2. Summary Judgment: Appeal and Error. In reviewing a summary judgment, an appellate court views the evidence in the light most favorable to the party against whom the judgment was granted, giving that party the benefit of all reasonable inferences deducible from the evidence.
3. Statutes: Appeal and Error. Statutory interpretation presents a question of law, for which an appellate court has an obligation to reach an independent conclusion irrespective of the decision made by the court below.
4. Negligence: Presumptions. The doctrine of res ipsa loquitur is an exception to the general rule that negligence cannot be presumed. Res ipsa loquitur is a procedural tool that, if applicable, allows an inference of a defendant's negligence to be submitted to the fact finder, where it may be accepted or rejected.
5. Negligence: Proof. There are three elements that must be met for res ipsa loquitur to apply: (1) The occurrence must be one which would not, in the ordinary course of things, happen in the absence of negligence; (2) the instrumentality which produces the occurrence must be under the exclusive control and management of the alleged wrongdoer; and (3) there must be an absence of explanation by the alleged wrongdoer.
6. Courts: Negligence: Proof. The trial court should not weigh the evidence to determine whether res ipsa loquitur applies. Instead, the court must determine whether there is sufficient evidence from which reasonable persons could find that it is more likely than not that the three elements of res ipsa loquitur have been proved and that it is therefore more likely than not that there was negligence associated with the event.
Appeal from the District Court for Cuming County: ROBERT B. ENSZ, Judge. Reversed and remanded for further proceedings.
Damien J. Wright, of Welch Law Firm, P.C., for appellant.
Todd B. Vetter, of Fitzgerald, Vetter Temple, for appellee.
HEAVICAN, C.J., CONNOLLY, GERRARD, STEPHAN, MCCORMACK, and MILLER-LERMAN, JJ.
This appeal rises out of a collision between a semi-trailer truck owned by McLaughlin Freight Lines, Inc. (McLaughlin), and cattle owned by Marvin Gentrup. After the accident, McLaughlin filed this suit, seeking recovery for damages to its truck. McLaughlin's sole theory of recovery was premised on the doctrine of res ipsa loquitur. Gentrup moved for summary judgment. After a hearing, the district court determined that pursuant to Neb. Rev. Stat. § 25-21,274 (Reissue 2008), the fact that Gentrup's livestock escaped was not by itself sufficient to raise an inference of negligence against Gentrup, and sustained Gentrup's motion.
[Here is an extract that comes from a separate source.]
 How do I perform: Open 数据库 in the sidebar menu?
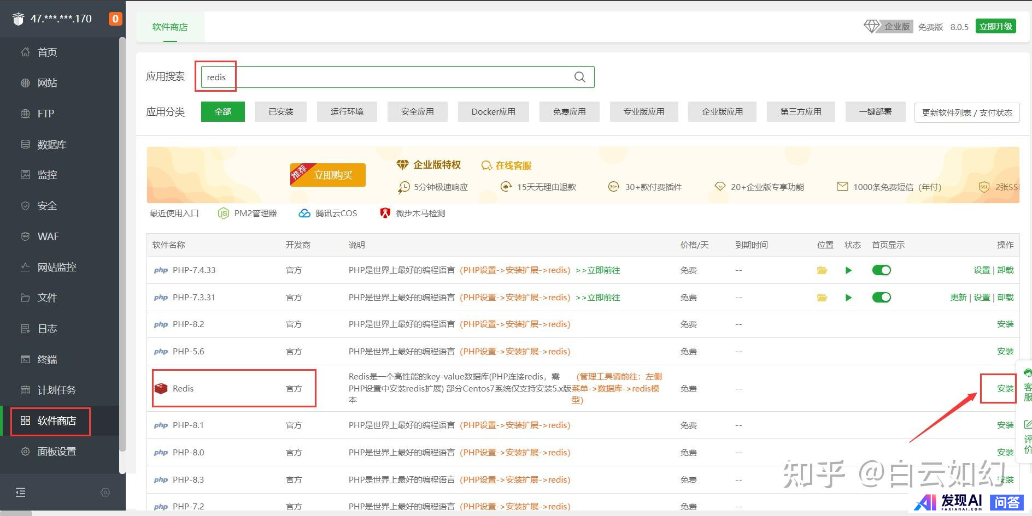coord(52,145)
McLaughlin appeals. The primary issues presented on appeal are (1) whether the district court correctly applied the commonlaw principles of res ipsa loquitur and (2) whether § 25-21,274, which provides that the fact of escaped livestock is insufficient to raise an inference of negligence, supplants those commonlaw principles.
BACKGROUND
On the evening of May 13, 2009, Gentrup placed six cattle into a holding pen near his residence. Shortly after midnight on May 14, McLaughlin's truck collided with Gentrup's cattle on Nebraska State Highway 32. Though the driver of the truck was unharmed, the truck sustained damage. McLaughlin then filed this suit. Gentrup filed a motion for summary judgment, citing § 25-21,274 as support, and the following evidence was adduced at hearing:
The holding pen in which Gentrup had confined his cattle was 50 by 80 feet, constructed of steel, and secured to the ground by steel posts which were cemented into the ground. Gentrup testified that to secure the pen's gate, he wraps a chain around the gate once and places the chain into a latch. Gentrup stated that he then hangs the excess chain on the outside of the pen to prevent the cattle from disturbing it. Gentrup testified that on May 13, 2009, he put six cattle in the pen and secured the gate in his usual manner. Gentrup stated that though none of his cattle had ever "licked" or "rubbed [the chain] off" previously, he had heard of it happening to other ranchers and believed this was the most probable explanation for the escape of his livestock. Affidavits submitted by two cattle producers stated that the latching system used by Gentrup was common in the industry. Gentrup stated that he had used the pen since 1993 without any cattle escaping.
Following the accident, Gentrup inspected the pen and found the fence intact, though the gate was open and all six cattle had escaped. Gentrup found two of his cattle dead on the highway; the other four were found alive in a nearby field.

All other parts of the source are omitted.